Максим вспомнил свое твердое желание попасть сегодня домой.
-- Нет, - сказал он уверенно. - Спасибо, я зашитый, - от него наверняка пахло пивом, но ему показалось, что так убедительней.
-- Ну вот, - продолжала Наталья, как показалось Максиму, с легким разочарованием. - Отец у них года через два умер - инфаркт. Потом бабку парализовало... Потом мать умерла, надорвалась... Рак у нее был... Тяжело она умирала, ох...- Наталья отмахнулась, отгоняя воспоминания. - И осталась эта Ларка, да бабка парализованная. А в ней ничего, ни твердости, ни умений, ничего. Хоть веревки из нее вяжи. Растерялась... Тут и набежал на нее этот Вася, она ж даже отказать, я думаю, не умела никому. Так и вот... Я уж не знаю, отчего у них бабка-то померла, может, от болезни, а может, и голодом заморили. Ларку-то эту ж кормили как птенчика, в ротик кусочки совали. Она ж, поди, и не знала, что булки не на деревьях растут... Это не Маринка... ух, вот уж эта-то не пропадет... - она снова что-то вспомнила, и на лице у нее отразилась какая-то игра. - Знаешь Маринку-то, в общем. А, человек сам себе наибольший враг, злее врага нету... Ей уж все говорили: Ларка, ну не прописывай ты его, хочешь, пусть живет, черти с ним, только руки себе не связывай... Как же! Она порядочная, ей замуж надо... Я считаю, за то, что Борьку обидели, им это все, пусть не сами, но бог все видит...

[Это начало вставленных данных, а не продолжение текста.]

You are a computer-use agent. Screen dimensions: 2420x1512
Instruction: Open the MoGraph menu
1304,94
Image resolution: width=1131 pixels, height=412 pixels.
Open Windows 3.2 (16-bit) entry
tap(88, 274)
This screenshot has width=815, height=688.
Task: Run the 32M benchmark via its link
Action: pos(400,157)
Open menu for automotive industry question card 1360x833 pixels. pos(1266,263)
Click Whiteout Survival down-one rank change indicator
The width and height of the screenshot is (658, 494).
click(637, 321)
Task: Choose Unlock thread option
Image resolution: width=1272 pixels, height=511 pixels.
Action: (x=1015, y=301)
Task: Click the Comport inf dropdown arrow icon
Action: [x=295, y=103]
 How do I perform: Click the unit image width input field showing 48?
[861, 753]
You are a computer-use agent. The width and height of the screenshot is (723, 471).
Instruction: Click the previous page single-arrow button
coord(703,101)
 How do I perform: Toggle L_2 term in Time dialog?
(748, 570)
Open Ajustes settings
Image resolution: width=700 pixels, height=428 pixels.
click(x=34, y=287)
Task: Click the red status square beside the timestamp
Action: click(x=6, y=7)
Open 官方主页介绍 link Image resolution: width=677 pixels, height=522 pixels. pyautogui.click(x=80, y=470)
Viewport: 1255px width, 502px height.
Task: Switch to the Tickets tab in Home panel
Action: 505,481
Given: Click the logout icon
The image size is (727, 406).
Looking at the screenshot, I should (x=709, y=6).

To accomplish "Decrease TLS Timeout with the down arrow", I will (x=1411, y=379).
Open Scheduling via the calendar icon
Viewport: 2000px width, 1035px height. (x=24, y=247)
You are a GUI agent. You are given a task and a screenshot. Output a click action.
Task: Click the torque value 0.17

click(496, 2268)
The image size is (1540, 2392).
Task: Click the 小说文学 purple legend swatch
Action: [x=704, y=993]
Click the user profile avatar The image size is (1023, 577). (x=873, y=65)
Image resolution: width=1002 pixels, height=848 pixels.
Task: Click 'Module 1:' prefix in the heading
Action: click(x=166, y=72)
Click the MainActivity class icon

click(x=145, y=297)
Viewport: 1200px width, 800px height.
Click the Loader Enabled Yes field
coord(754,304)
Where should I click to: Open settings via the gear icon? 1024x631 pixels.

Она чуть пригорюнилась и громко отхлебнула чаю.
-- Чем же они его обидели? - сказал Максим.
-- Как чем? - Наталья поставила чашку и рукой медленно разгладила клеенку на столе. - Квартиры лишили... Приехал он тогда, сам от ветра шатается, а в квартире чужие люди... И попробуй докажи кому, в суд только подавать, а у него, кажется, и с документами проблемы были...
Максиму показалось, что у него потемнело в глазах. Кажется, он даже пролил чай, но вовсе не заметил, что пролил. Пьяница чертова, подумал он со злобой. Несет всякую пургу... Меня ж так кондратий хватит...
-- Когда приехал? - спросил он и добавил по слогам, пытаясь разобраться в путанице: - Борька. Борька Додонов, - Он даже попробовал показать на пальцах, о ком он говорит. - Они с родителями в аварию попали, на машине разбились, когда на юг ездили. Погибли все.
-- Что ж ты его хоронишь, - возмущенно сказала Наталья, поднимая голову и глядя на него мутными непонимающими глазами. - Родители у него погибли, да. А он живой остался.
-- Борька?!!
-- Борька, - подтвердила Наталья удивленно. - А ты не знал? Ничего себе!.. Хороши ж вы друзья были! - она усмехнулась. - Борька... Он через год вернулся, весь по кусочкам собранный. Больной. Без документов. Ты неужели не знал?.. Что ж вы тогда делали?..
-- Не помню... - пробормотал Максим, судорожно вспоминая, что же они тогда делали. - Учились... Бизнес начинали... Борька?.. Вы ничего не путаете?.. Борька!..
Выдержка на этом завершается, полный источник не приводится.